# Text excerpt:
Ladies-with the current season, which leather is Chanel using for the 19s? I want a current season black goatskin and it seems like nothing is available.


----------



## Egoh510

me&mybags said:


> Ladies-with the current season, which leather is Chanel using for the 19s? I want a current season black goatskin and it seems like nothing is available.


I believe currently, it's Lambskin for the Black Flap 19 :/  Was told by 2 separate SA that Chanel is moving away from goatskin, although they cannot confirm it 100% :? *Sigh


----------



## honeybunch

Egoh510 said:


> I believe currently, it's Lambskin for the Black Flap 19 :/  Was told by 2 separate SA that Chanel is moving away from goatskin, although they cannot confirm it 100% :? *Sigh


This is interesting. I wonder why?


----------



## me&mybags

Egoh510 said:


> I believe currently, it's Lambskin for the Black Flap 19 :/  Was told by 2 separate SA that Chanel is moving away from goatskin, although they cannot confirm it 100% :? *Sigh


Thank you so much for replying...no more goat I wonder why


----------



## lovecouture

Like a previous member has stated, I think goat/lamb, each piece is different. I’ve seen lambskin with a more structured look and goat looking more soft and scrunchy.

# Supplied data:
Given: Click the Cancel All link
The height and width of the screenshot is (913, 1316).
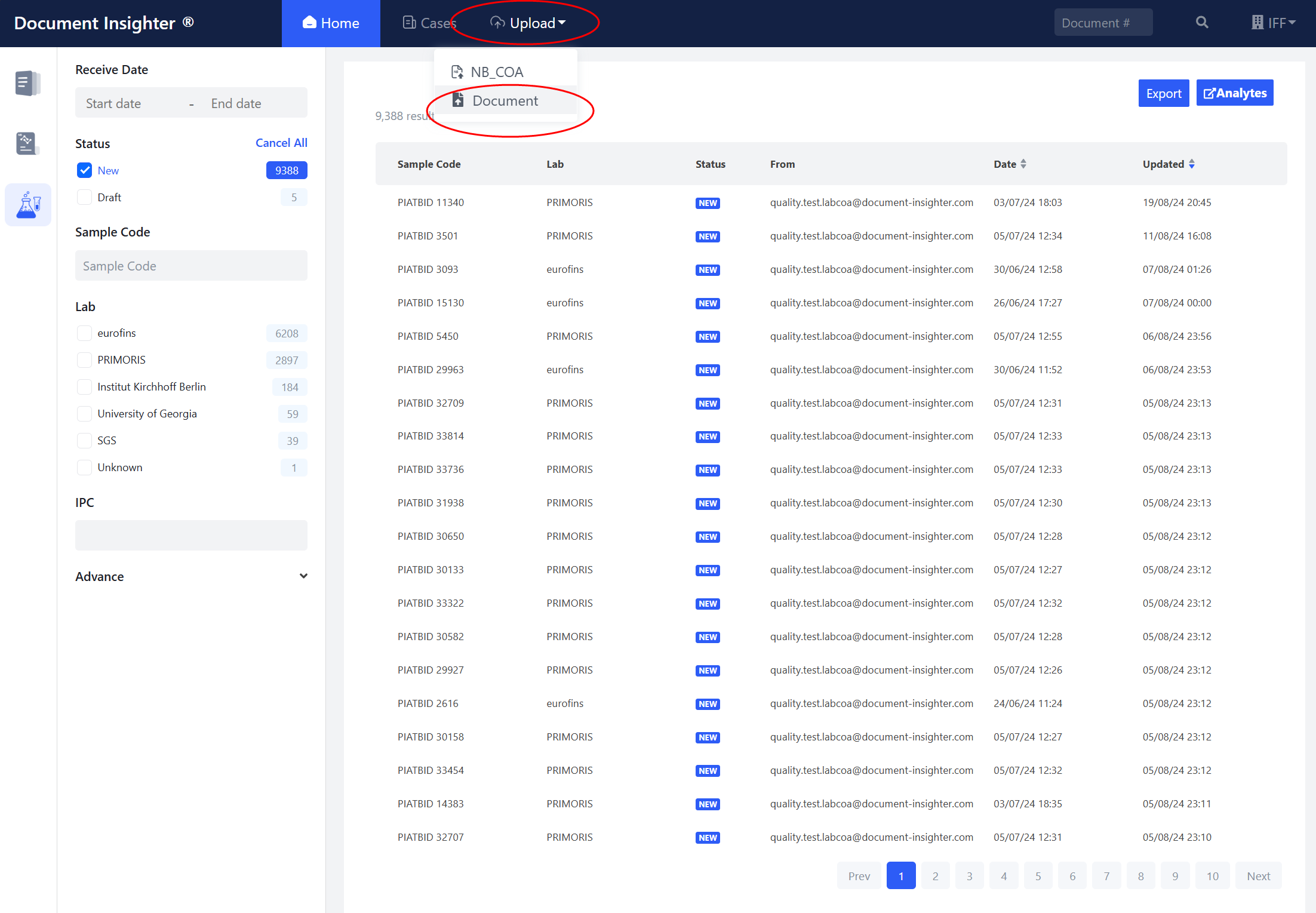Looking at the screenshot, I should pyautogui.click(x=281, y=143).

# Job:
Continue the forum thread above about the leather Chanel uses for its 19 bags, starting after its last post.

# Result below:
I have the goatskin, it was my preference. I don’t think it looks plasticky, it is a nice smooth leather and does look more structured when compared to other 19 bags, and it’s exactly what I wanted. I really love it and happy with my choice. I plan on this being my new everyday bag and expect that it will become more squishy and wrinkled with time.


----------



## lovecouture

me&mybags said:


> Ladies, can you help me? This is my first 19. I ordered it over the phone. My SA sent me this picture. How does it look? He says it’s brand spanking new- 20k series.


For me, this is way too wrinkly. It looks worn. I would wait on another one.


----------



## me&mybags

sarah7487 said:


> View attachment 4648307
> View attachment 4648308
> View attachment 4648309
> View attachment 4648310
> 
> Managed to get my hands on a 20P black goatskin and though it’s not as glossy as the lambskin version, I am liking the sheen. Here are some pics


Where did you find it!?!? It’s a beauty!!!


----------



## me&mybags

lovecouture said:


> For me, this is way too wrinkly. It looks worn. I would wait on another one.


That’s exactly what I did


----------



## me&mybags

lovecouture said:


> Like a previous member has stated, I think goat/lamb, each piece is different. I’ve seen lambskin with a more structured look and goat looking more soft and scrunchy.
> 
> Pp pp


----------



## Carol Aurora

Hi Ladies I received my 21C in light beige (almost cream) in the lambskin. I am not sure if some of the rings are supposed to not close up very nearly on my handle. Can someone please tell me if it's normal? Thanks a lot.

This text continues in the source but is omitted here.